Meu Brasil venezualano
Provável erro de interpretação leva procurador goiano a pedir apuração sobre recrutamento de jovens brasileiros para brigadas bolivarianas
Um inquérito do Ministério Público Federal de Goiás para apurar suposto recrutamento ideológico de menores brasileiros pela Venezuela foi provavelmente aberto por um erro de interpretação sobre o significado da palavra "Brasil".
No dia 17 de novembro, o procurador Ailton Benedito de Souza assinou sindicância "para apurar ações ou omissões ilícitas da União, relativamente às condutas praticadas pelo governo venezuelano, ao levar, desde 2011, crianças e adolescentes brasileiros à Venezuela, com o fim de transmitir conhecimentos relativos à revolução bolivariana'".
O texto diz que "Brigadas Populares de Comunicação contam com a participação de 26 crianças e adolescentes da comunidade do Brasil".
O inquérito, que gerou debate em blogs políticos e redes sociais, menciona, porém, comunicado do site do Ministério das Comunas e Movimentos Sociais da Venezuela de março de 2011.
O texto chegou agora às mãos do procurador goiano e o levou a pedir a investigação --embora Goiás não tenha elo direto com a questão.
O comunicado venezuelano fala da comunidade "de" Brasil --uma localidade com o mesmo nome, mas nenhuma relação, com nosso país.
"Com a participação de 26 meninos, meninas e adolescentes da comunidade de Brasil, no Estado Sucre, e durante uma semana, formou-se a Brigada da Comunicação Popular [que irá] transmitir tudo aquilo relacionado com os avanços em matéria infanto-juvenil que a revolução bolivariana leva adiante", diz o texto do site do Ministério das Comunas.
As brigadas são um tipo de curso de jornalismo comunitário e propaganda oficial.

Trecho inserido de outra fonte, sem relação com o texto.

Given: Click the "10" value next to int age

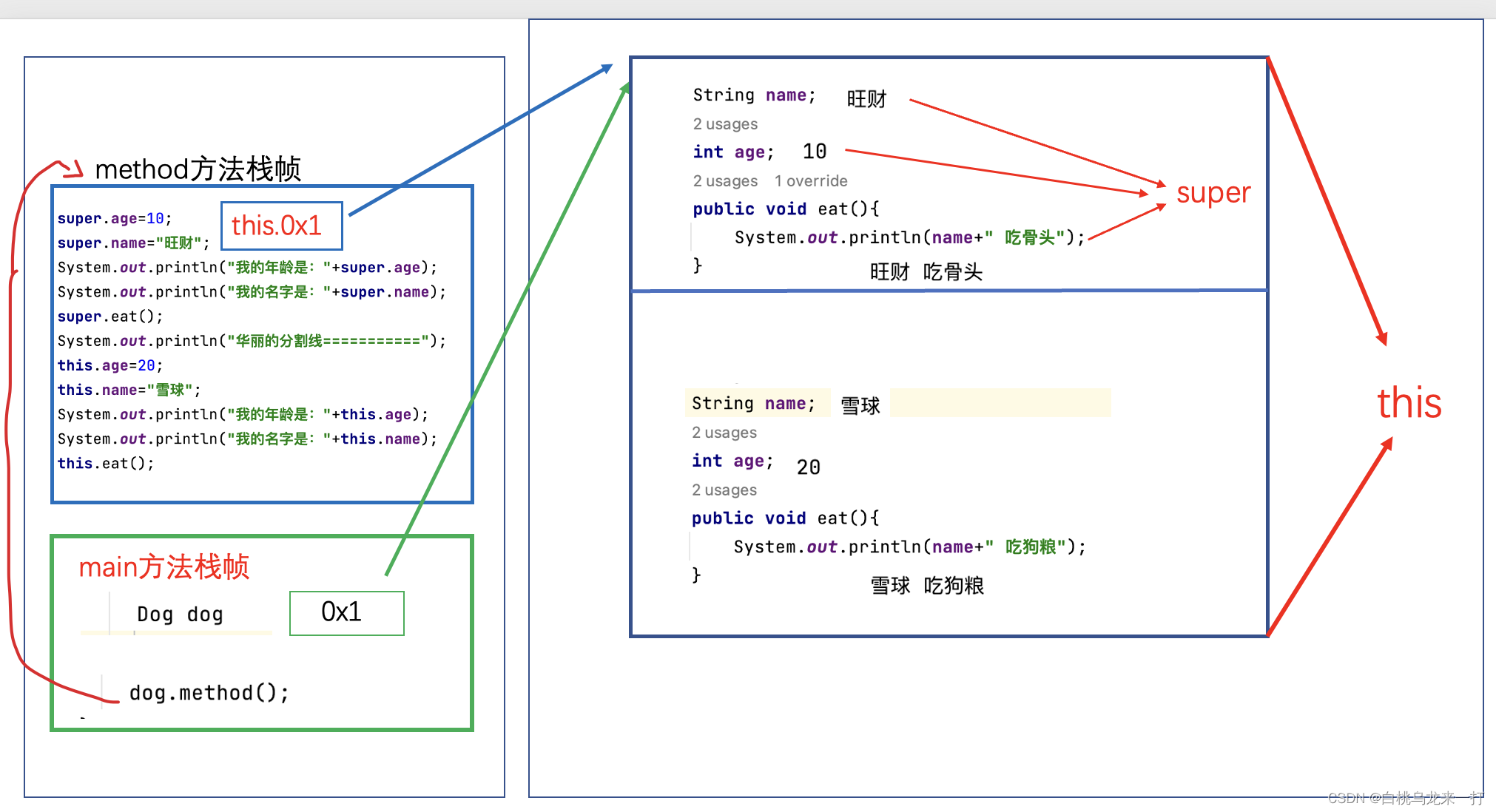Looking at the screenshot, I should 814,151.
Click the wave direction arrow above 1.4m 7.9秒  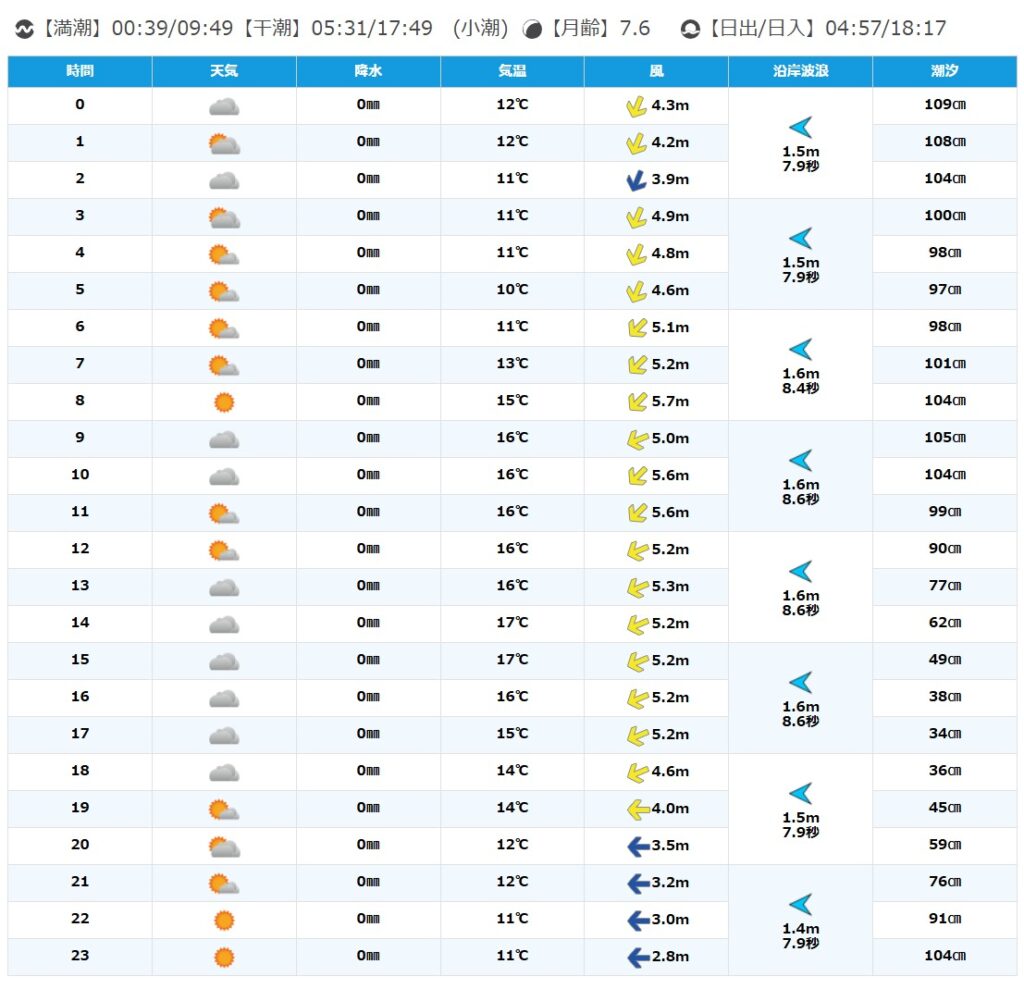click(800, 904)
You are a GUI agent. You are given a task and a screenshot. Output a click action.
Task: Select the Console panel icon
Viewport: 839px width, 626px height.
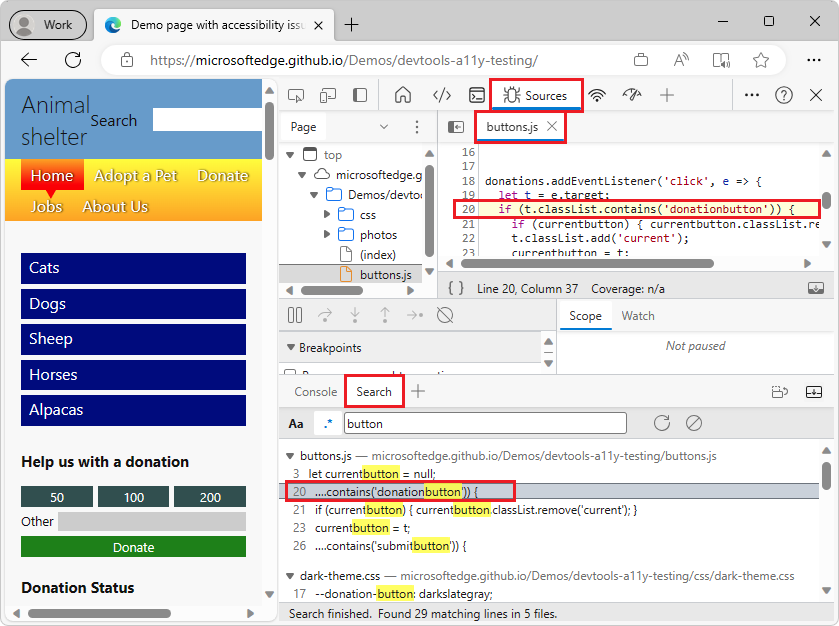[x=478, y=94]
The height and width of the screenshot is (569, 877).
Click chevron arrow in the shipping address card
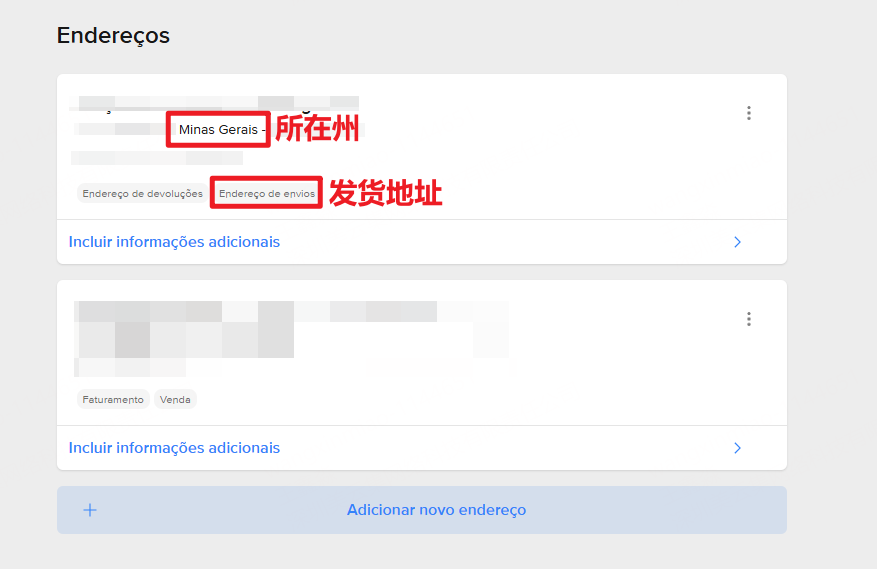[x=737, y=242]
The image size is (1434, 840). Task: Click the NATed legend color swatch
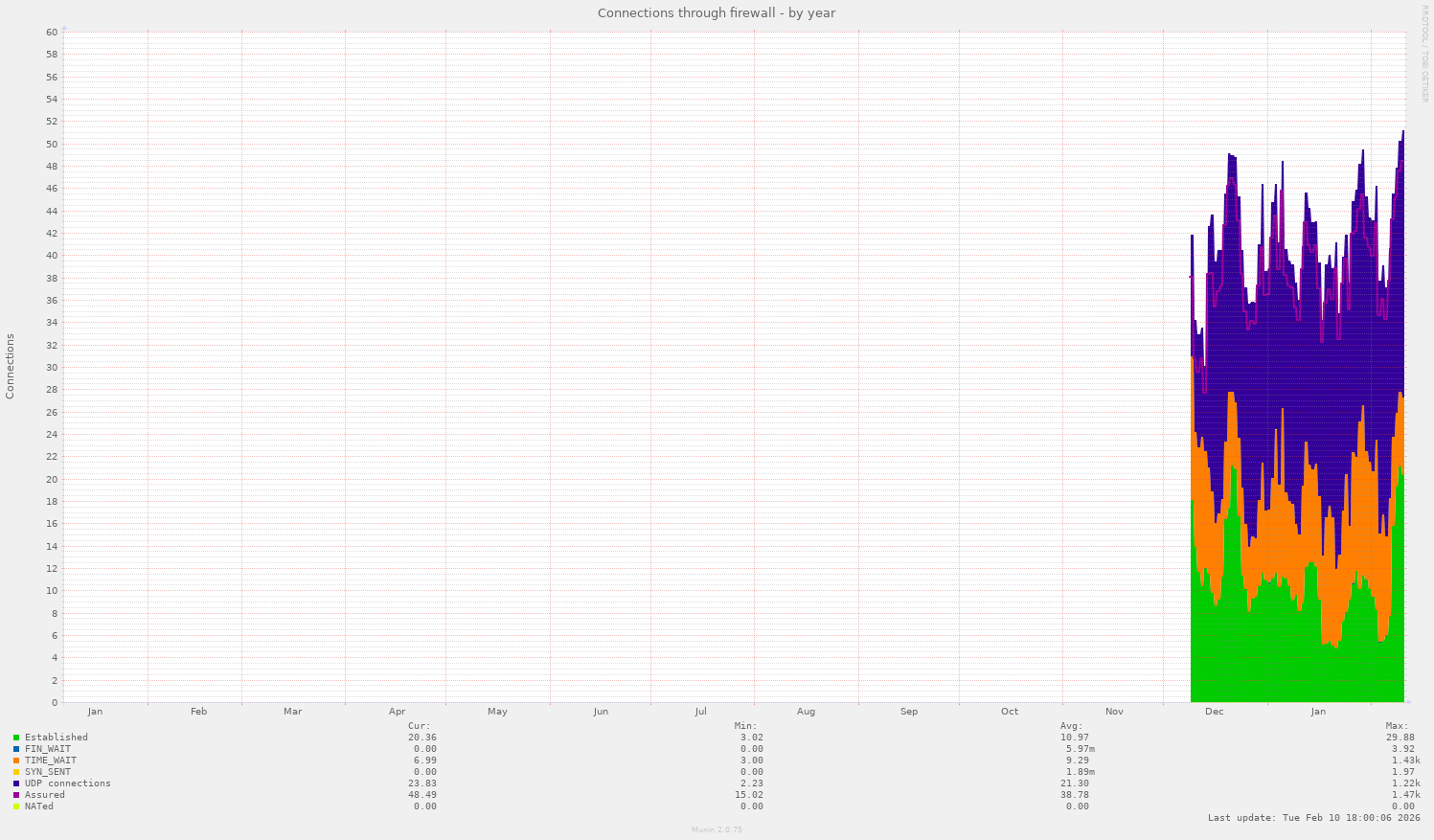click(x=16, y=806)
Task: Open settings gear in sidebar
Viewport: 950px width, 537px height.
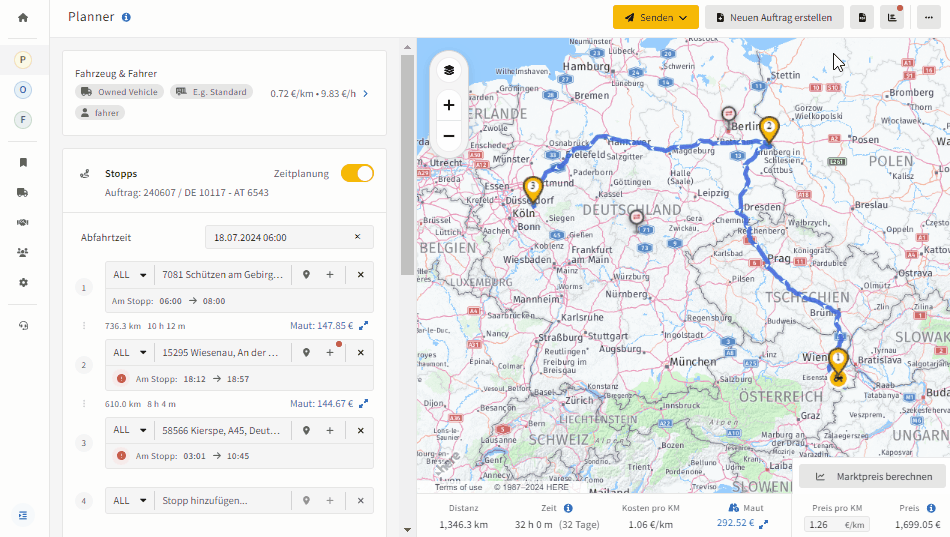Action: (x=23, y=282)
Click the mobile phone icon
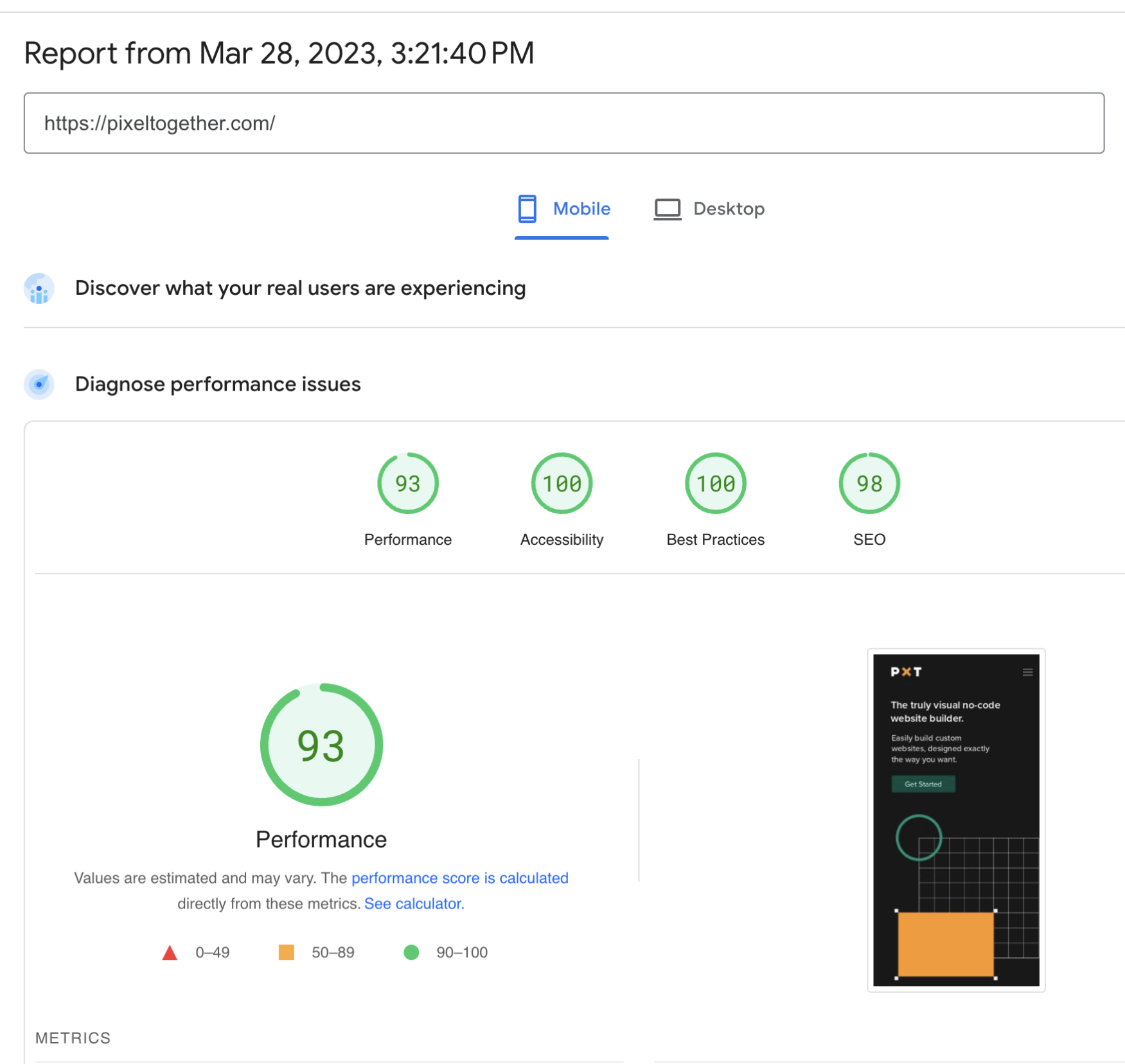Viewport: 1125px width, 1064px height. pyautogui.click(x=527, y=208)
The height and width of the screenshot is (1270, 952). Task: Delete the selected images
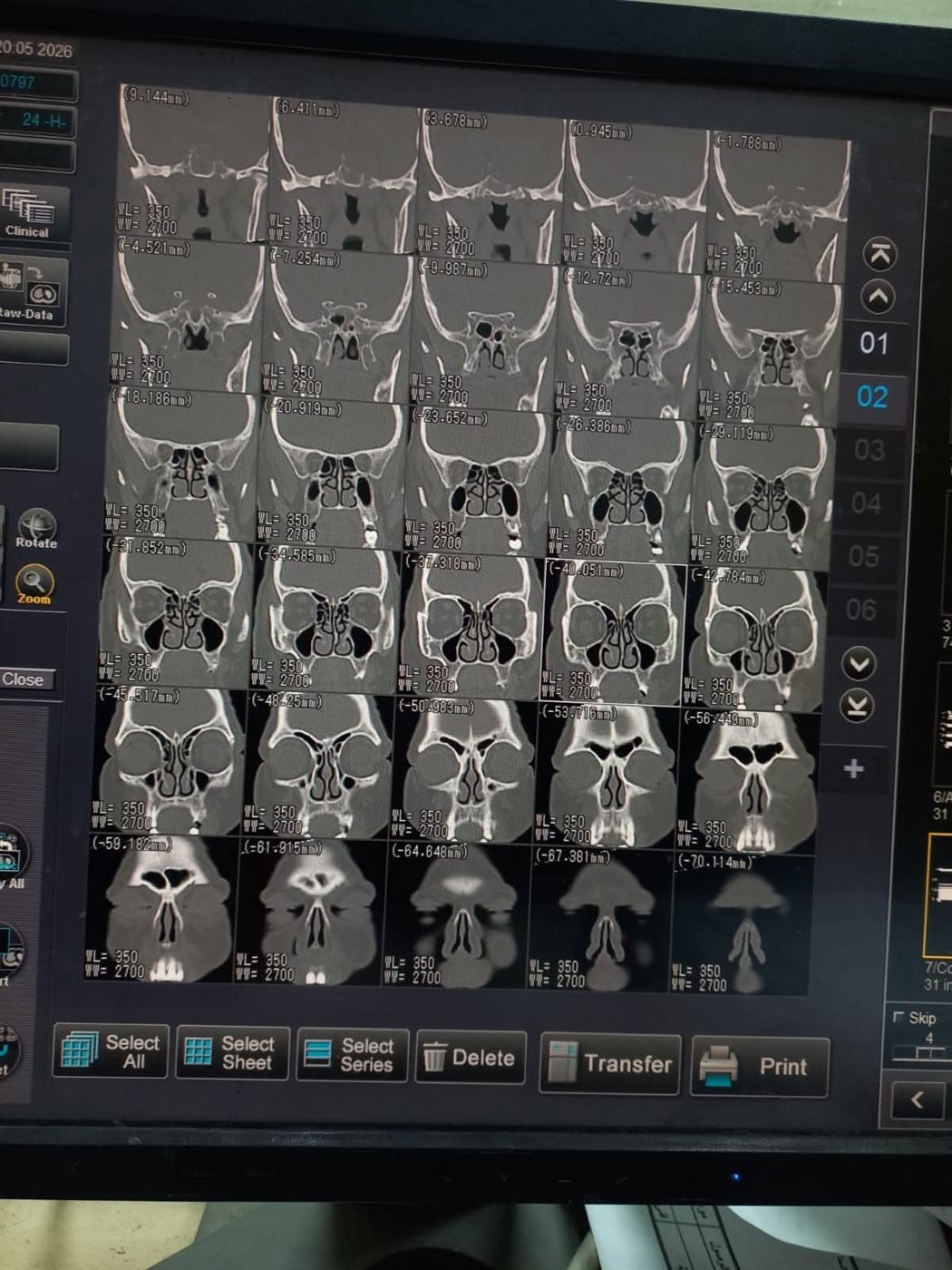(471, 1058)
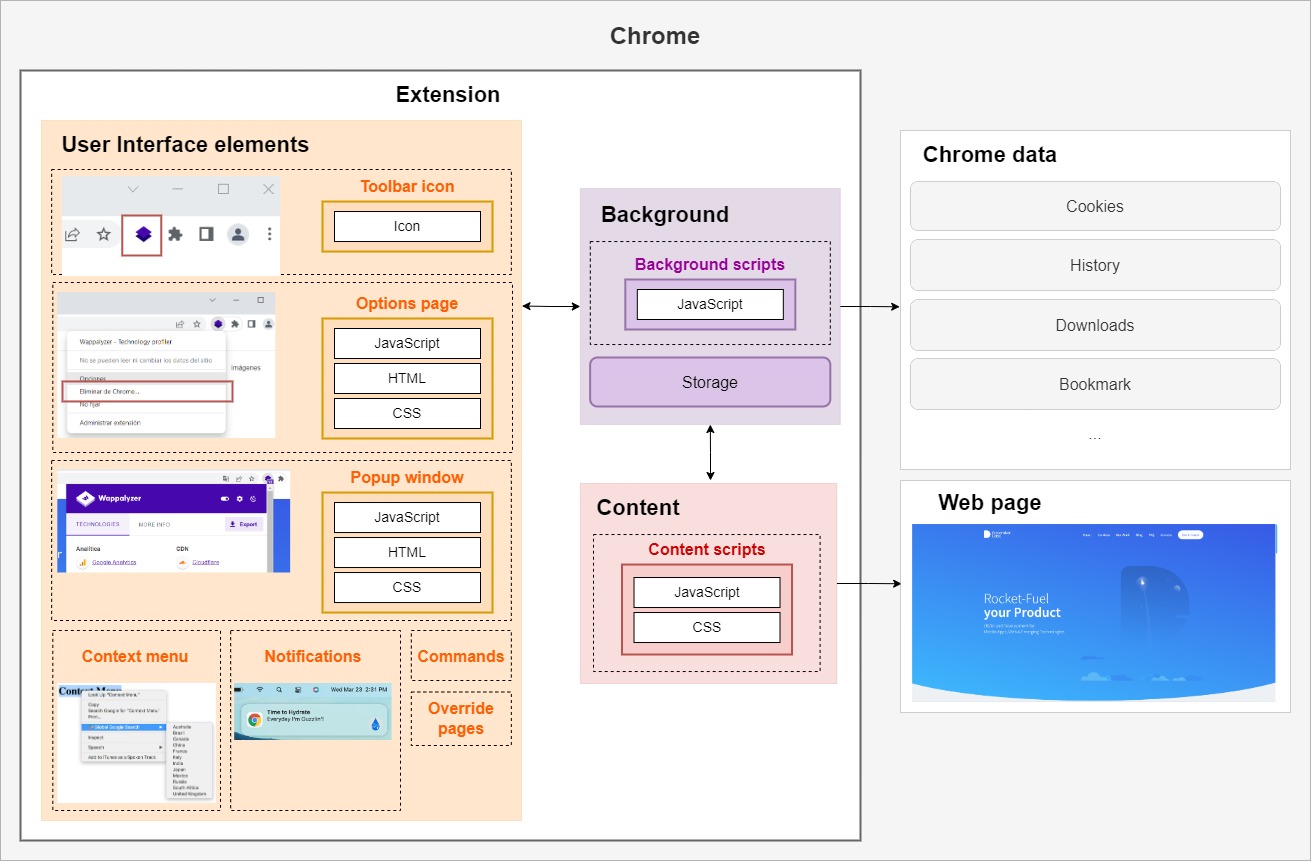Select the share icon in the toolbar mockup

(72, 234)
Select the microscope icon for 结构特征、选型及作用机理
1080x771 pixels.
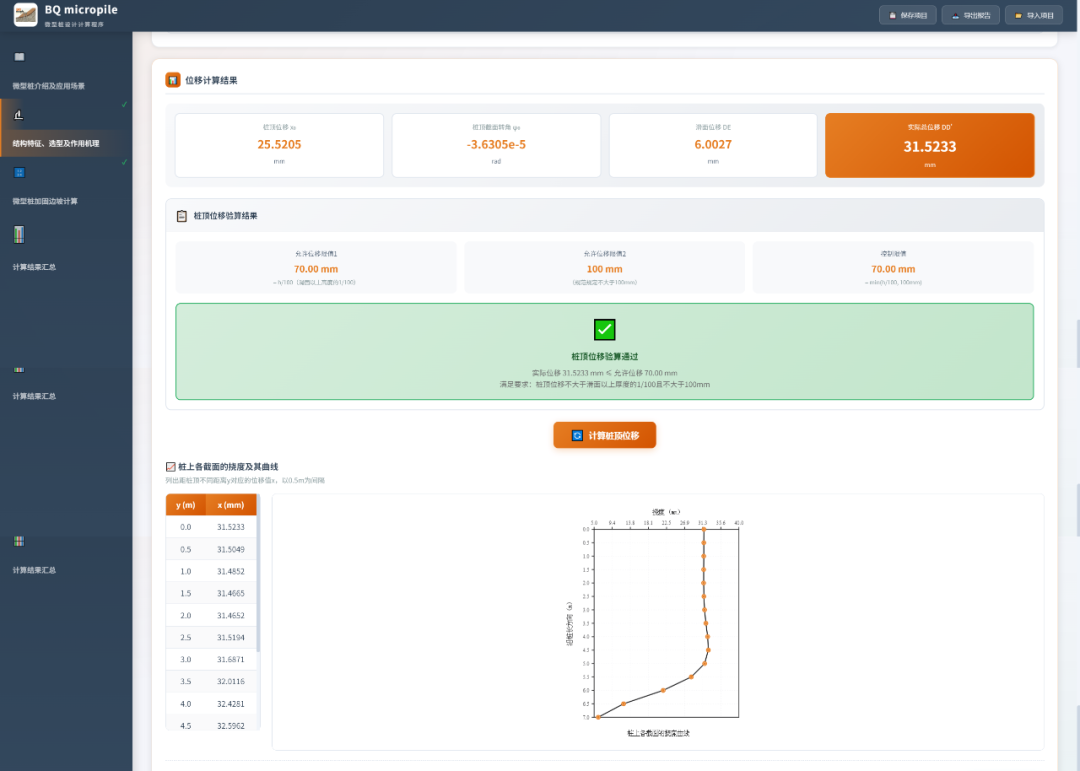click(x=19, y=114)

A comunidade de Brasil é um bairro popular situado na cidade de Cumaná, no Estado de Sucre, 400 km a oeste de Caracas. "A comunidade Brasil não tem nada a ver com o país Brasil nem é conhecida por abrigar comunidade brasileira", disse em entrevista à Folha, por telefone, uma moradora de Cumaná.
A procuradoria estipulou prazo de dez dias para que o Itamaraty comunicasse a identidade dos jovens supostamente levados para a Venezuela e fornecesse informações sobre possível rede de tráfico humano.
O prazo venceu nesta quinta-feira, mas o Itamaraty diz não ter recebido ofício da Procuradoria da República.
A suspeita acirrou ânimos no Brasil por surgir no rastro do episódio da babá da família do ministro venezuelano das Comunas, Elías Jaua, que foi presa no mês passado no aeroporto internacional de Guarulhos (São Paulo) com um revólver na mala.
Jaua disse que a arma era sua e estava na mala da babá por engano. O episódio irritou o Itamaraty, que não havia sido informado da visita.